Earned Value management: mitigating the risks associated with construction projects - Risk Management - Brief Article

Program Manager, March, 2002 by Quentin W. Fleming, Joel M. Koppelman

For example, if we take the Earned Value achieved and divide it by the Planned Value, we determine the schedule efficiency factor, which we call the Schedule Performance Index (SPI). Any SPI value less than 1.0 indicates that we are running behind with our planned schedule. If our SPI is .84, this condition indicates that for every dollar of work we planned to do, we only did 84 cents of work. The SPI provides a quantified metric.

Most important, however, is the cost efficiency we are achieving. Cost overruns are more serious than falling behind our planned schedule, only because in the end the schedule will eventually be recovered, whereas the cost overruns are rarely (if ever) fully recovered.

We determine our cost efficiency rate--the Cost Performance Index (CPI)--by dividing the Earned Value by Actual Costs incurred. Any resulting value less than 1.0 indicates that we are overrunning our costs. For example, a CPI of .82 indicates that for every dollar we incurred in expenses, we only accomplished 82 cents of value. Thus, we are overrunning our costs.

The significance of the CPI metric is empirically proven (with over 700 DoD projects studied) to stabilize at the 20 percent completion point of a project. Also, the CPI metric becomes progressively more stable as the project continues toward the 100 percent completion point. Thus, the CPI can be used to forecast the final project costs from as early as 20 percent into the project.
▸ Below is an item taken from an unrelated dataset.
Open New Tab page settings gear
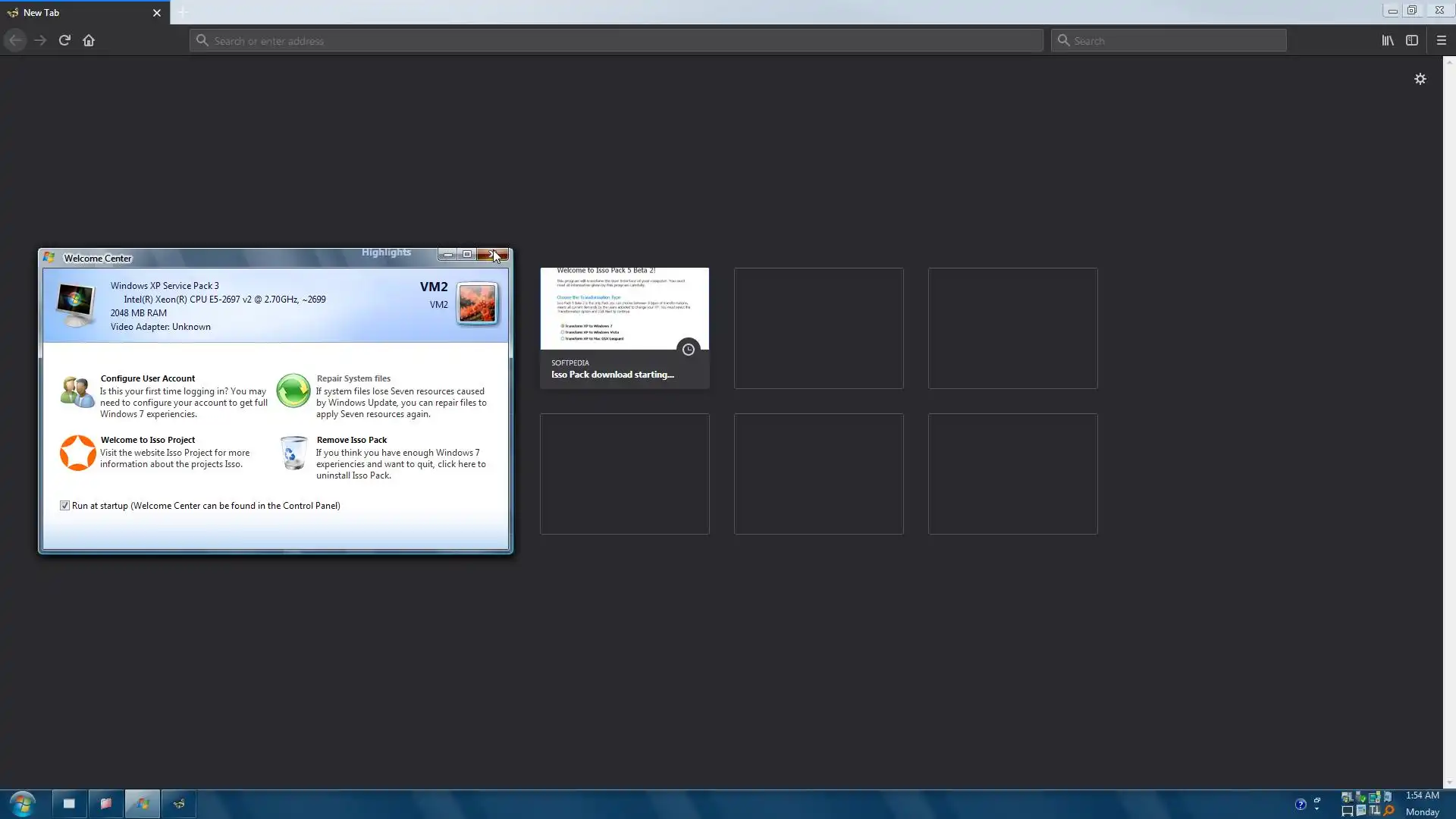 1420,79
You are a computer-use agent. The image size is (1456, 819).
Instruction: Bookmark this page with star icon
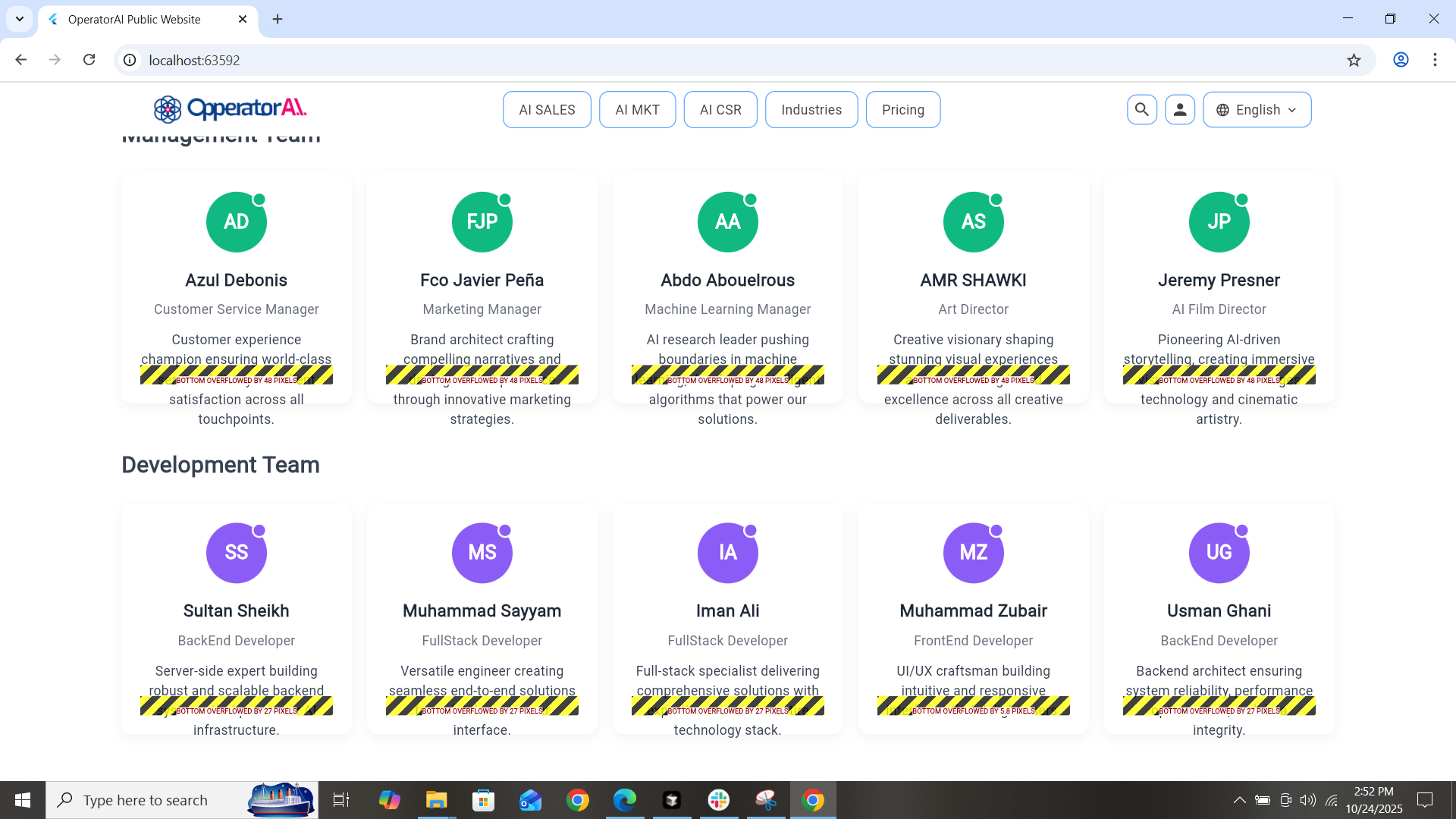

To forecast total final costs, the total authorized project budget (Budget at Completion) is divided by the cumulative CPI. Thus, you can continually monitor and forecast the final required costs to complete your project. It is as simple as that.

Using Earned Value to Make Progress Payments on Construction Projects

Owners of all projects (including construction projects) must take care to never place themselves in a position of overpaying their suppliers for the work they complete. Stated another way, the very quickest way to increase the risks on any project is to overpay suppliers for their completed work. Cost-type arrangements have inherent risks because some owners simply focus on the actual expenses incurred, without also closely monitoring the actual work accomplished for the monies spent. Earned Value management can help in this process.

Likely, the best way to mitigate construction risks on fixed-price or lump-sum work is to accurately measure the value of the work completed, together with the original budget authorized for the completed work, and then only pay for the actual work accomplished, less any withholds or retentions as may be allowed by the contract. Earned Value management can also help with this process.

Payments on "Cost-Type" and "Fixed-Price-Type" Contracts

Today, the two broad contractual environments prevalent throughout DoD are cost-type and fixed-price-type. Both need to be addressed separately-both represent separate issues.

Cost-Type Contracts

Cost-type contracts are sometimes (perhaps often) used in construction projects to cover the initial design work--both the preliminary and final design--in both Design-Bid-Build and Design-Build approaches. Additionally, on selected other projects that are considered to be inherently high risk for the constructor (for example, nuclear energy construction), cost-type contracts are sometimes used for all phases--both the design work and the construction effort.